Record extracts Block Start

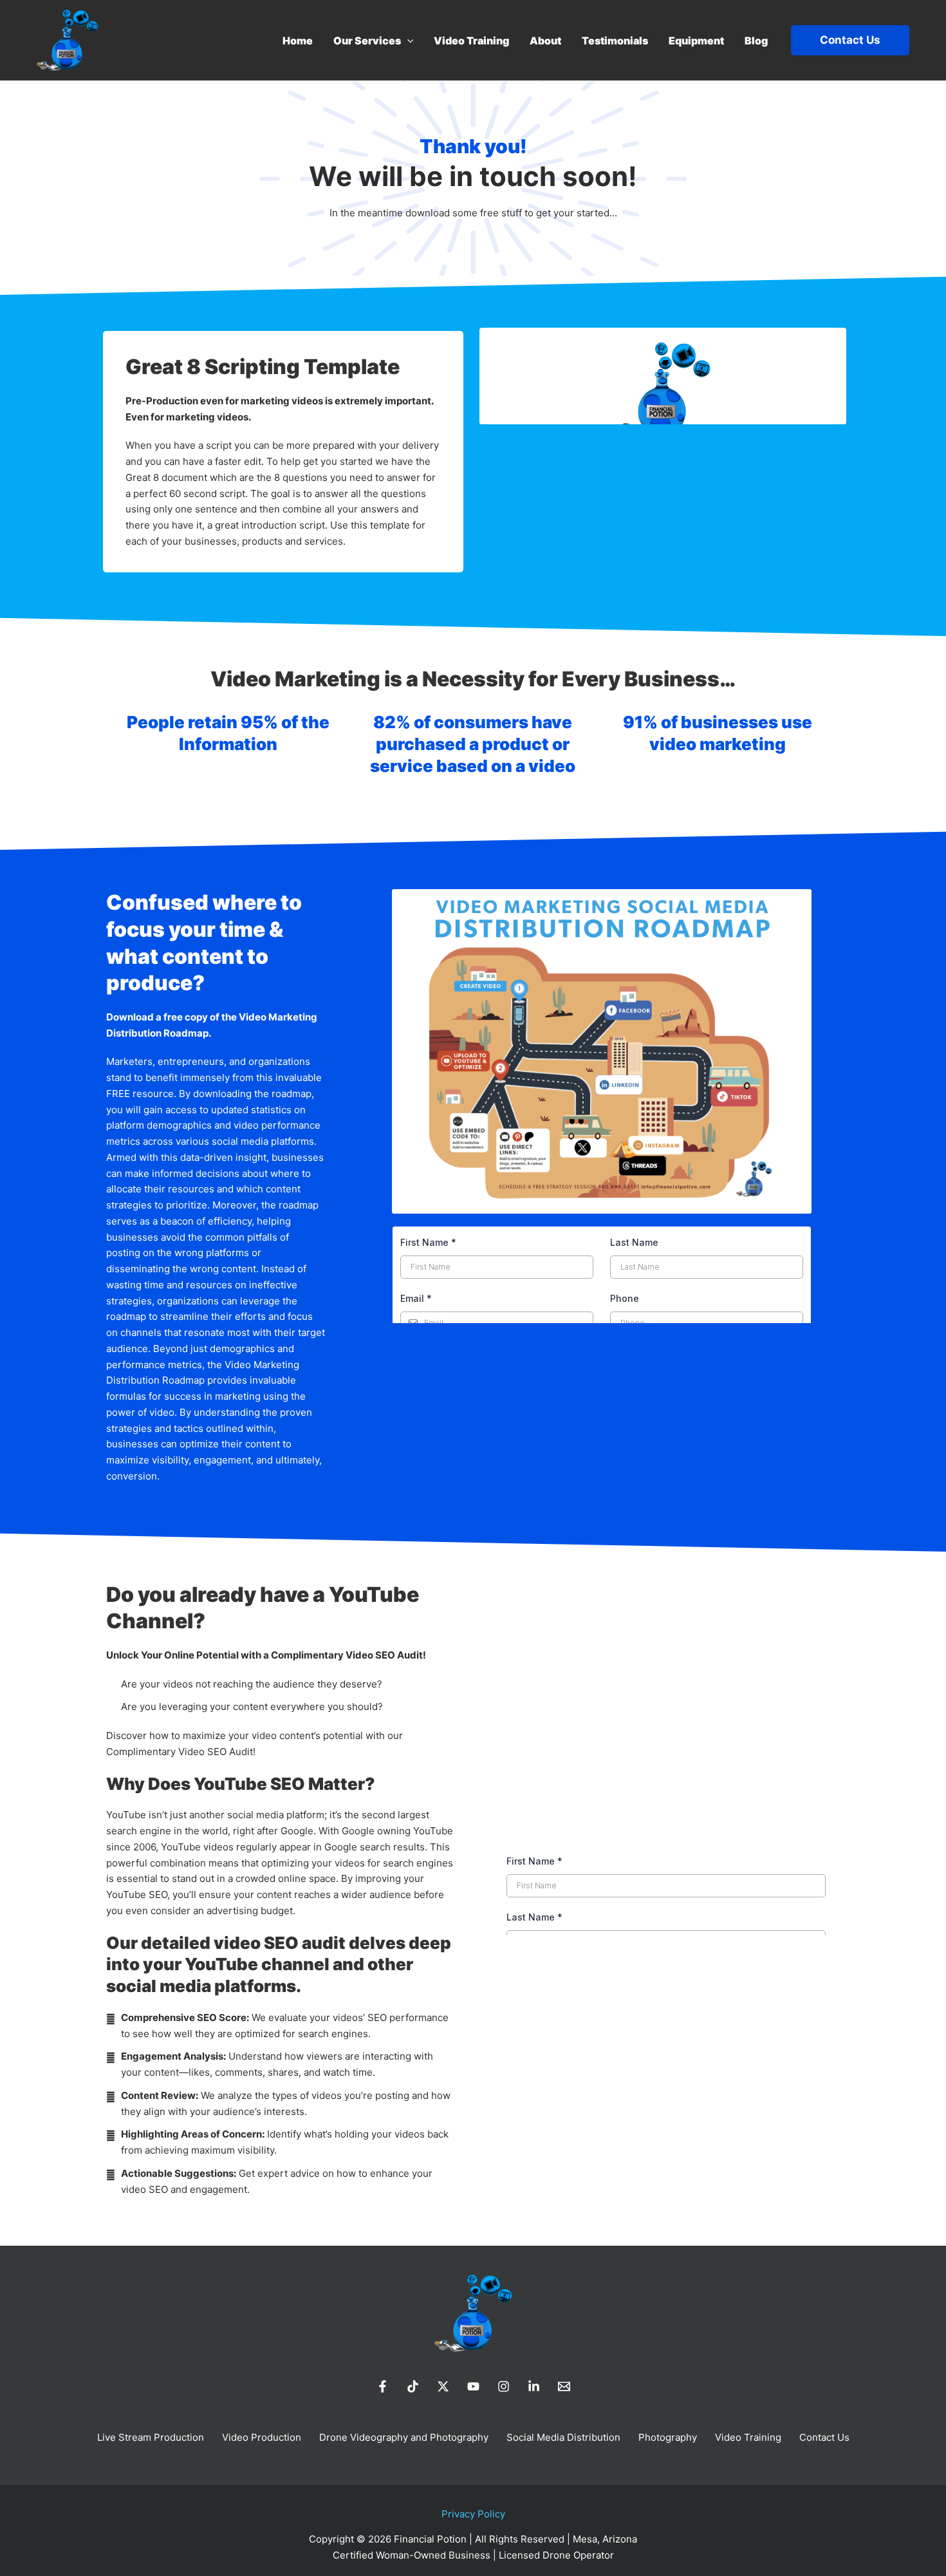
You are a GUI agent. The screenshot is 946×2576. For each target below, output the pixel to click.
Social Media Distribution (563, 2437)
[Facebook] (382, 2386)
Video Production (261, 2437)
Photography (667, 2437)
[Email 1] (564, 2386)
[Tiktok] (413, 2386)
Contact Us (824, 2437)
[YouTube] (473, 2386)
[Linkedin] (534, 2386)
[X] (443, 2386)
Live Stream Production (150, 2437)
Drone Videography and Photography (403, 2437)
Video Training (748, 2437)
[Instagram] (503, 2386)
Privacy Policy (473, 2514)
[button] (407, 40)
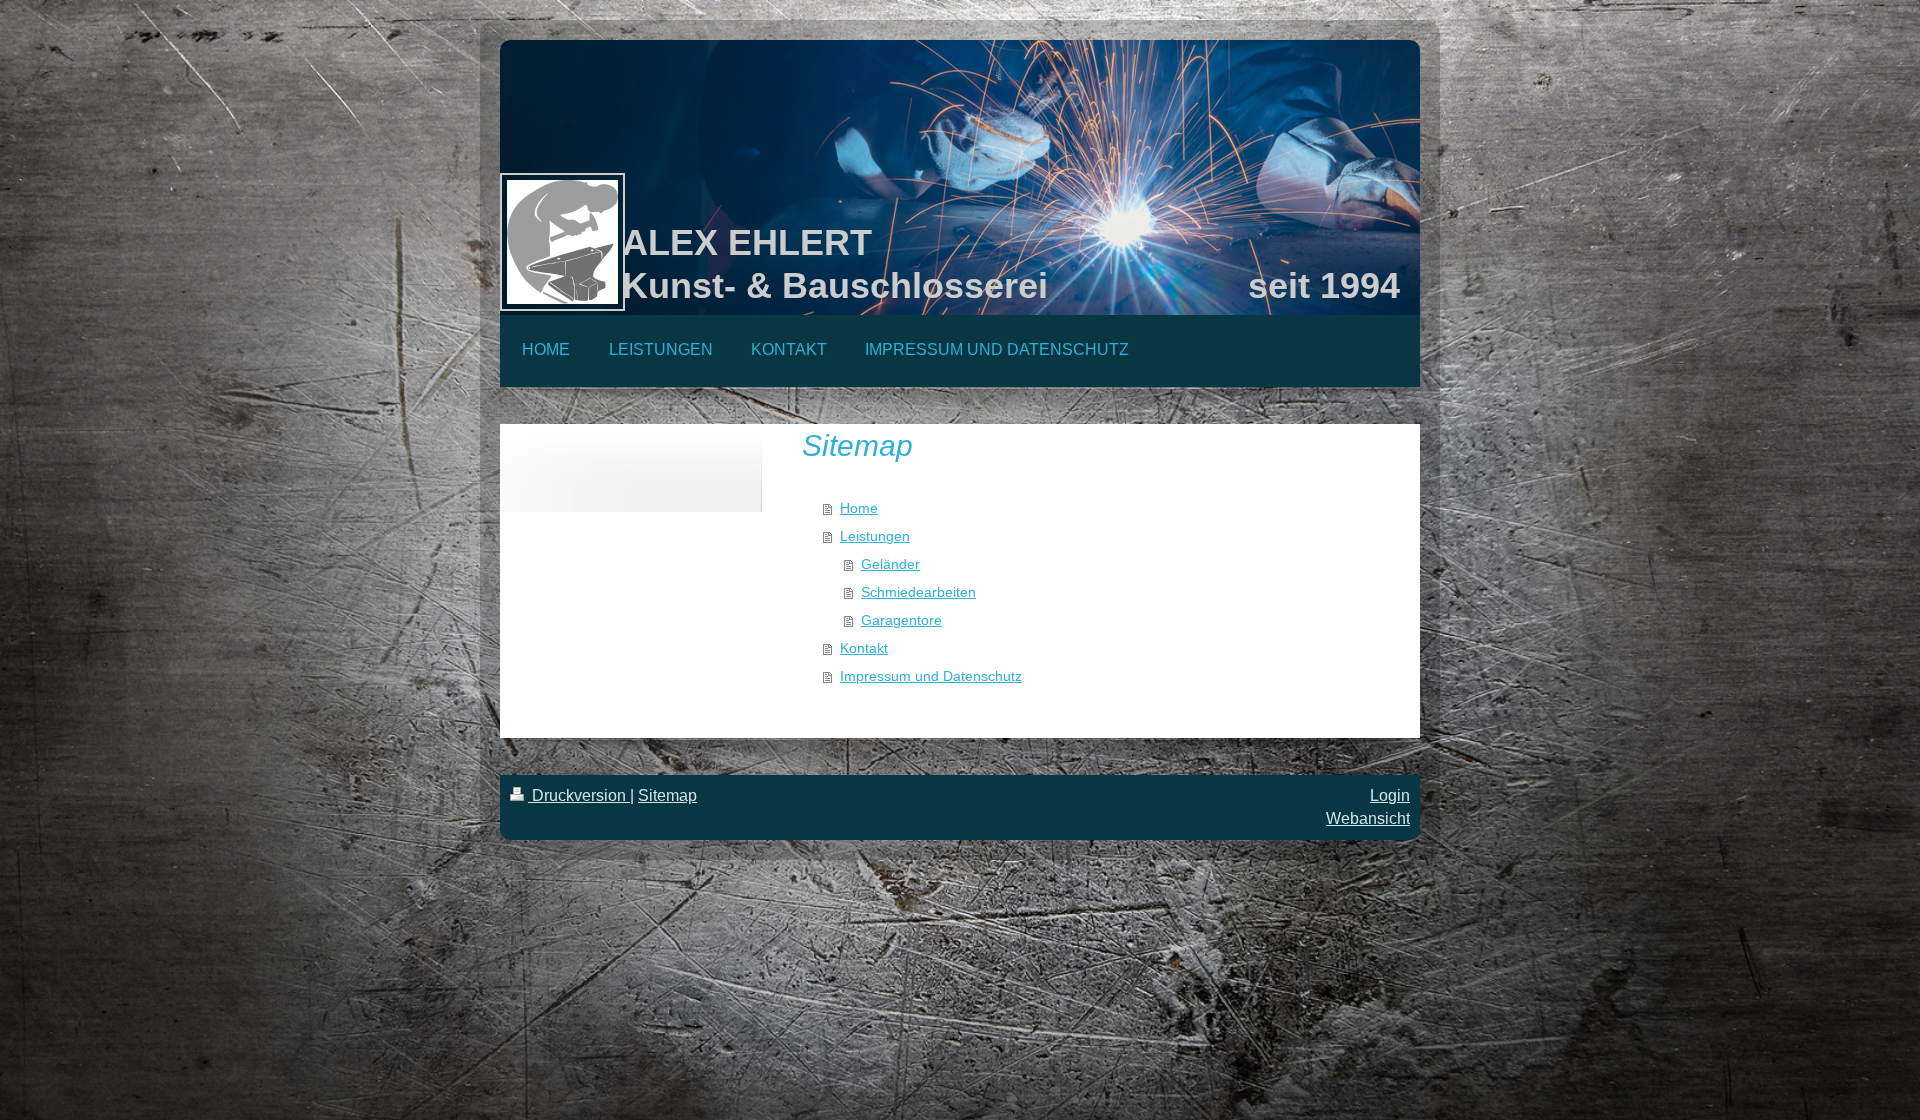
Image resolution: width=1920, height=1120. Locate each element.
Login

Record extracts Block End

• What to produce:
Respond with only the number of lines in the data that include the string "Photography".

• Exercise answer:
2